Movies You Missed 68: The Story of Film: An Odyssey

Our weekly review of flicks that skipped Vermont theaters

Posted By on Fri, Dec 14, 2012 at 11:37 PM

This week in movies you missed: A contrarian Film 101 course says no, the story of film is not all about Hollywood.

What You Missed

What are the “rules” of making movies? What does Taxi Driver have in common with a Godard film? How did film separate itself from theater? Who did the first movie close-up? The first editing? Who was the first movie star? How did Hollywood get so important?

All these questions are addressed in the first three episodes of The Story of Film, a highly idiosyncratic documentary series. Mark Cousins, a film historian from northern Ireland who likes to wear kilts (pictured) directed this 15-hour illustrated history of the art form based on his book of the same name.

It’s stuffed with clips from films ranging from the very familiar (Saving Private Ryan) to the much less so, at least for modern, Western moviegoers (groundbreaking silent films from Denmark, Shanghai and Japan). Cousins alternates these with recent footage of sites important to film history (Edison’s New Jersey, cities around the world) and oddball images he uses to illustrate his concepts. For instance, a shiny Christmas bauble represents Hollywood’s “romantic entertainment cinema” and shatters when arty innovators such as Carl Dreyer come along to break the rules.

Why You Missed It

Clocking in at 900 minutes, The Story of Film was broadcast on the UK’s Channel 4.

Should You Keep Missing It?

Cousins narrates the series, explaining the images to us. With a lilting Irish accent and a tendency to leave sentences hanging on an inconclusive up-note, he sounds like a parent trying to lull you to sleep by telling a thrilling bedtime story about the growth of a multibillion-dollar global industry ... very ... calmly ... and ... sleepily.

It might actually put you to sleep, if Cousins weren’t using his hypnotic tone to say deliberately provocative things, such as calling traditional film history “racist by omission” and asserting that films such as Casablanca are not “classics.” He’s like someone on serious downers reading a revolutionary political manifesto, a combination that grew on me. His collagistic, sometimes free-associating use of images didn’t hurt, either.

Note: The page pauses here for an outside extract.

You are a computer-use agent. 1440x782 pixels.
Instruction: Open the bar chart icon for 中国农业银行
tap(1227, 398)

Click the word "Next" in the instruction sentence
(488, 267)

Its style issues and self-conscious contrarianism aside, The Story of Film is simply an absorbing film history. Cousins’ explanations of concepts like the “180-degree rule” are simple and clear, the jargon is minimal, and, best of all, you’ll get all kinds of new, cool-looking movies to add to your “To Watch” list. It’s time to stop complaining about how modern Hollywood puts out nothing but sequels and remakes and go watch The Wind and the films of Ozu, already. I only had time to see the first three hours of TSoF for this review, but I’m looking forward to the rest.

Verdict: If The Artist and Hugo made you want to watch silent films but you didn’t know where to start, Cousins should be your next stop.

More New DVDs

Advocate for Fagdom (doc about “queercore” filmmaker Bruce LaBruce)

The Bourne Legacy

“Futurama,” season 7

“Girls,” season 1

Half the Sky (miniseries about the global quest to improve women’s opportunities)

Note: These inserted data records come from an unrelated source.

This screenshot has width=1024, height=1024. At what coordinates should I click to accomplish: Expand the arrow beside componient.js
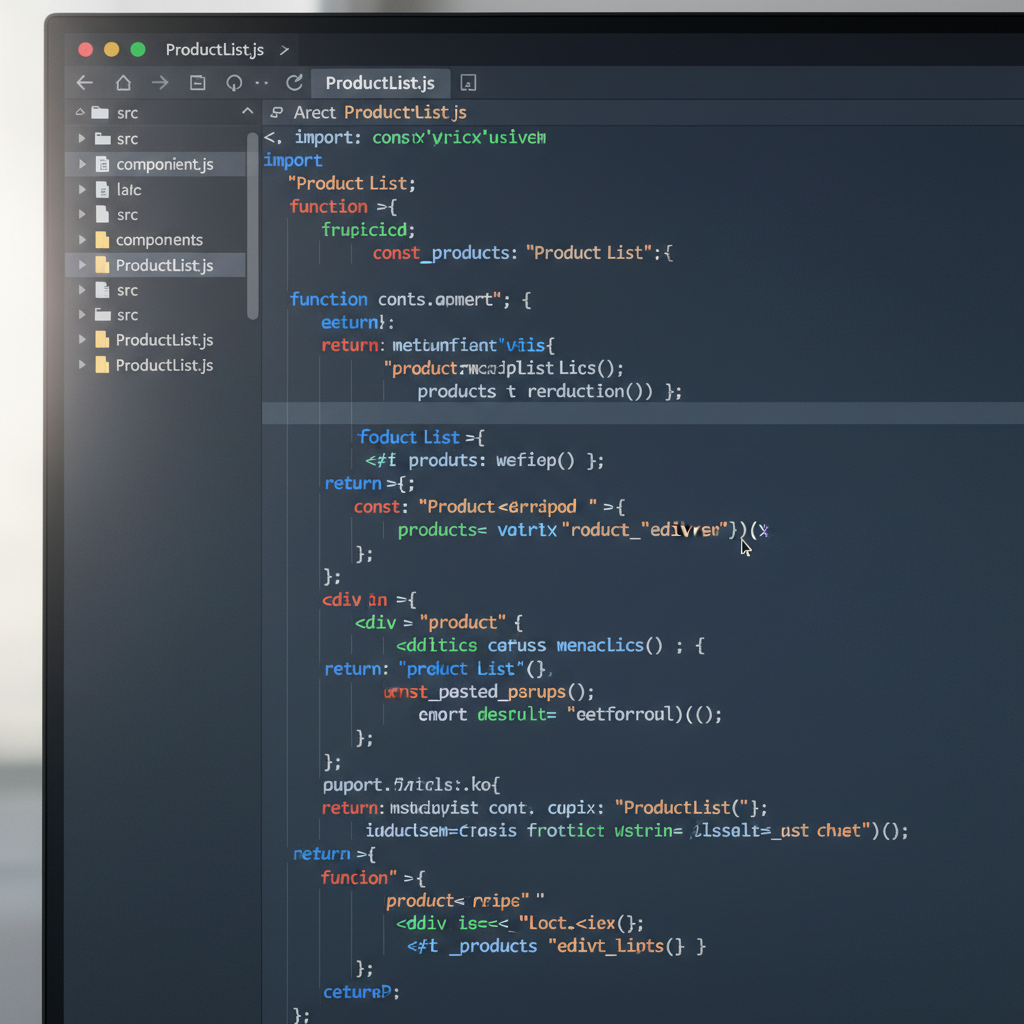(82, 164)
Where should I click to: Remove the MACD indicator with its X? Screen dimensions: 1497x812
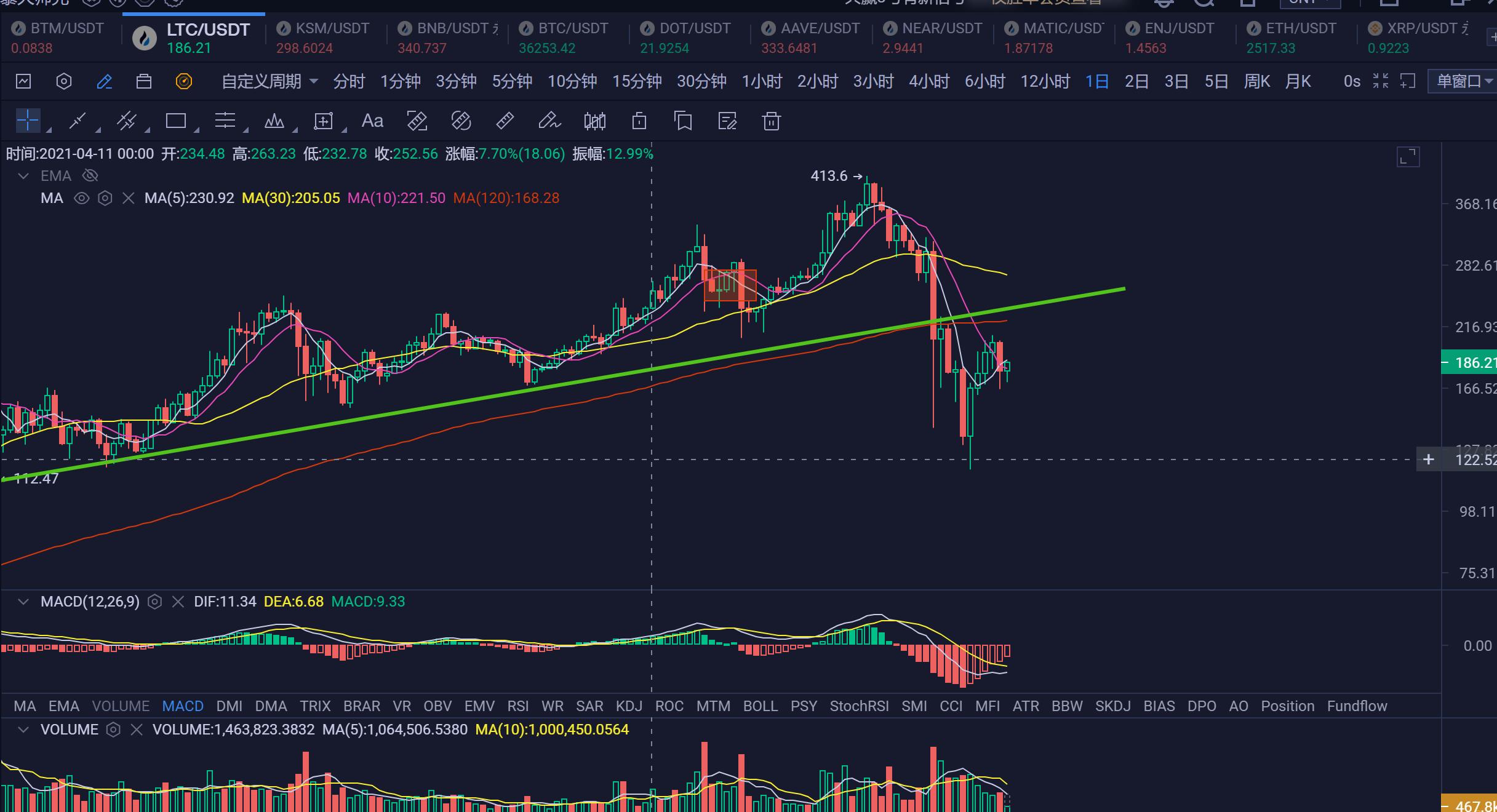pyautogui.click(x=178, y=602)
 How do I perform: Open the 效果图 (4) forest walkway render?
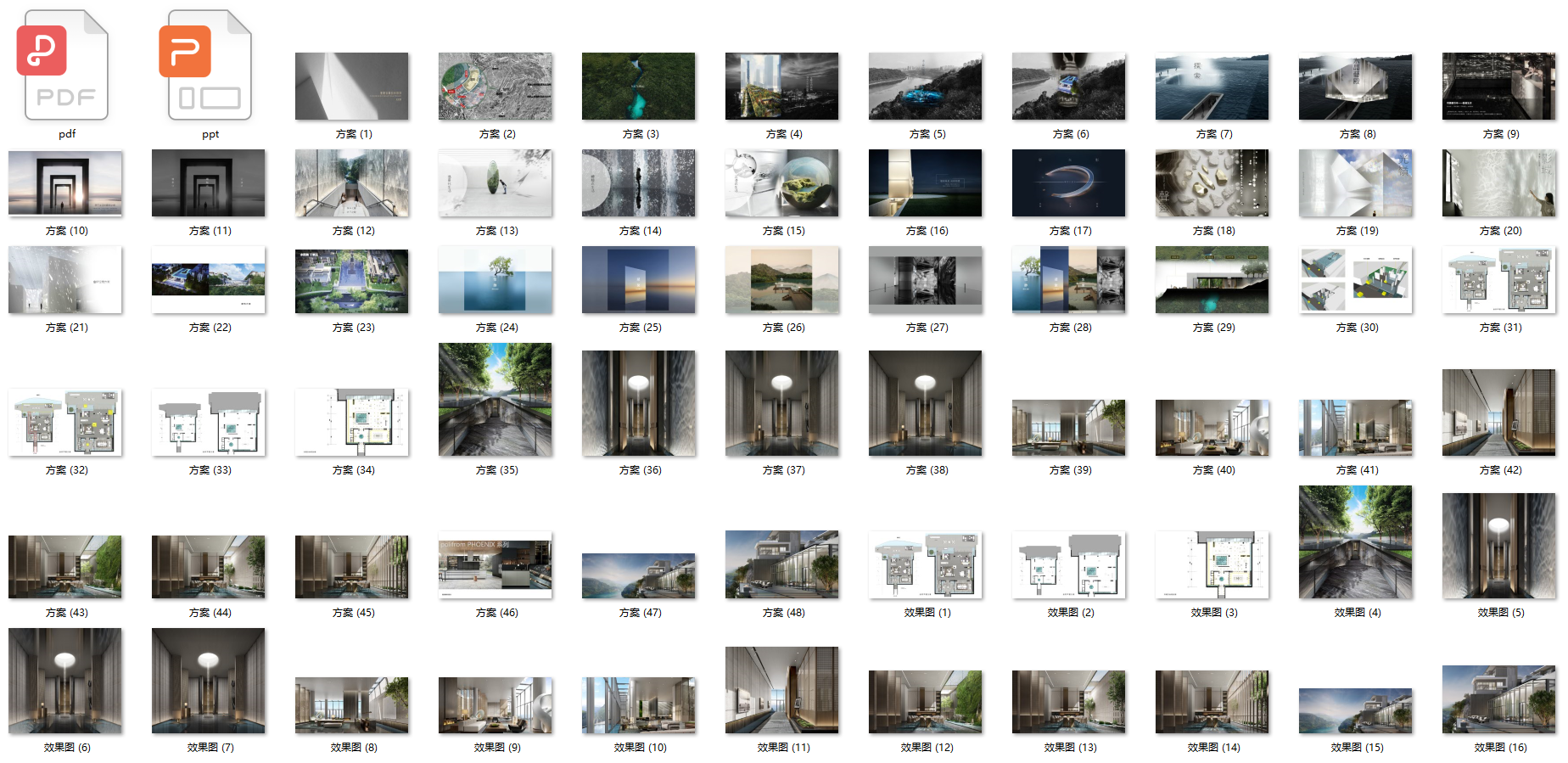point(1355,541)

Miami Connection (cheapie cult classic from 1987, featuring a “martial arts rock band”)


Trade of Innocents (Dermot Mulroney and Mira Sorvino deal with human trafficking)

Up Heartbreak Hill (doc about Native American teens)

Why Stop Now (Piano prodigy [Jesse Eisenberg] struggles with his drug-addicted mom [Melissa Leo].)

Each week in "Movies You Missed," I review a brand-new DVD release picked for me by Seth Jarvis, buyer for Burlington's Waterfront Video, where you can obtain these fine films. (In central Vermont, try Downstairs Video.)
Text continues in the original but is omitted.